The Poverty of Historicism is a frontal assault on what Popper called historicism, but one of the reasons I have had occasion to mention this several times previously is due to the fact that so many philosophers have meant so many different things by the term “historicism” that one ought never to invoke “historicism” without specifying what one intends to mean by it. Although Popper’s use of historicism is unusual, and it might have been better if he had adopted some other term for what he wanted to criticize, Popper isn’t alone in his criticism, and the way that others have criticized similar ideas is helpful for understanding Poppers position and the philosophical motivations for his criticisms. Popper also wrote The Open Society and Its Enemies, published in 1945. Superficially, it looks like Popper wrote several books on the philosophy of science, a book on philosophy of history, and a book on political philosophy, but all of these works are bound up together. It was in part Popper’s views on the philosophy of science that prompted him to apply his theory of scientific knowledge to history

The book that initially brought Popper to the attention of the wider philosophical community is what was translated as The Logic and Scientific Discovery, but which would have better been translated as The Logic of Research, originally published in German in 1934. Later in his life Popper published three large volumes under the collective title Postscript to the Logic of Scientific Discovery, which postscript is longer than the work to which serves as the postscript. Although Popper’s philosophy of science has come to be influential, his views were not well received at first. In his autobiography, Unended Quest, he wrote:

“…I said first that I did not believe in induction at all, even though I believed in learning from experience… This statement… was well received by the audience who, it appears, took it as a joke, and laughed. In my second attempt I suggested that the whole trouble was due to the mistaken assumption that scientific knowledge was a species of knowledge — knowledge in the ordinary sense in which if I know that it is raining it must be true that it is raining, so that knowledge implies truth. But, I said, what we call “scientific knowledge” was hypothetical, and often not true, let alone certainly or probably true… Again the audience took this for a joke, or a paradox, and they laughed and clapped…” (Unended Quest, 125–126)

This was in 1936, the same year that Popper read the first version of The Poverty of Historicism to a private gathering. Popper wrote in his autobiography that he saw The Poverty of Historicism as being an application of his ideas from The Logic of Scientific Discovery to the social sciences. After his first presentation of The Poverty of Historicism Popper continued to work on the ideas, and the paper grew into a book that he eventually divided up and published as a couple of books. The book we now have as The Open Society and Its Enemies was originally part of a larger draft of The Poverty of Historicism which was eventually cut out of that manuscript and published as a separate work. From the circumstances of their origins we can see that both books are part of the same argument, and in fact both are applications of Popper’s conception of science to the problem of history. And although both works emerge from the application of Popper’s theory of scientific knowledge to history, both are highly polemical works.

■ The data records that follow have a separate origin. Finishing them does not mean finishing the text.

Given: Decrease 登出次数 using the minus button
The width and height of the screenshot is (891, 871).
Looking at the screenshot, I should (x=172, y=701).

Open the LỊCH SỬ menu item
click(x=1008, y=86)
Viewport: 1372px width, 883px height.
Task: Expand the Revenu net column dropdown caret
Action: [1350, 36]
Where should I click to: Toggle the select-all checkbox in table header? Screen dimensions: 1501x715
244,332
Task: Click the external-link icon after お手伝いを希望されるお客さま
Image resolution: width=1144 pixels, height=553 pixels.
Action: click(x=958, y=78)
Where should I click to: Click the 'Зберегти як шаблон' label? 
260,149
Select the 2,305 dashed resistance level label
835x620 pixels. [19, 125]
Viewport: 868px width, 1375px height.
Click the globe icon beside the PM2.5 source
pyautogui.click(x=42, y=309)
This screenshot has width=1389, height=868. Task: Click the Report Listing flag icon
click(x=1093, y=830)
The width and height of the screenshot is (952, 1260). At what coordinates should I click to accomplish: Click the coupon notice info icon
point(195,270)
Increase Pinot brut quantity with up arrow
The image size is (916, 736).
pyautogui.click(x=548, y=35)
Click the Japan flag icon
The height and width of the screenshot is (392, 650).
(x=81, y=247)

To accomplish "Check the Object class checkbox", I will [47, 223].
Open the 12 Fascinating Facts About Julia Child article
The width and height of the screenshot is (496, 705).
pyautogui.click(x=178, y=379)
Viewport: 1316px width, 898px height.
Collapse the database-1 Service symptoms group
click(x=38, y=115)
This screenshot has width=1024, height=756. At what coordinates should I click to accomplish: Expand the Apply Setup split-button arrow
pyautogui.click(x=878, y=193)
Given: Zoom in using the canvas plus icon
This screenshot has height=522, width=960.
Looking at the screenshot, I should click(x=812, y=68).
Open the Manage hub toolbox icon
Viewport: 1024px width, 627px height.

I have a lot of sympathy for how Popper arrived at his views on history. In my own thinking about the philosophy of history, I have time and again been driven back to philosophy of science, and have been forced to formulate my own philosophy of science to account for the epistemic status of history. Popper’s intellectual development was in the opposite direction, from philosophy of science to philosophy of history, but the principle of their being bound up in each other is the same. We can’t keep philosophy of science and philosophy of history in separate compartments.

History presents a problem for the philosophy of science, because it seems to be about claims to knowledge, but the nature of historical research differs significantly from the research in the natural sciences. But history isn’t the only problematic case. Mathematics also seems to be about claims of knowledge, but, again, mathematical research is quite different from research in the natural sciences. Mathematics may even be a bigger problem because the natural sciences as we know them today depend on mathematics for their formulations. We judge the rigor of the natural sciences in part by their ability to present their findings as laws of nature expressed quantitatively in mathematical terms.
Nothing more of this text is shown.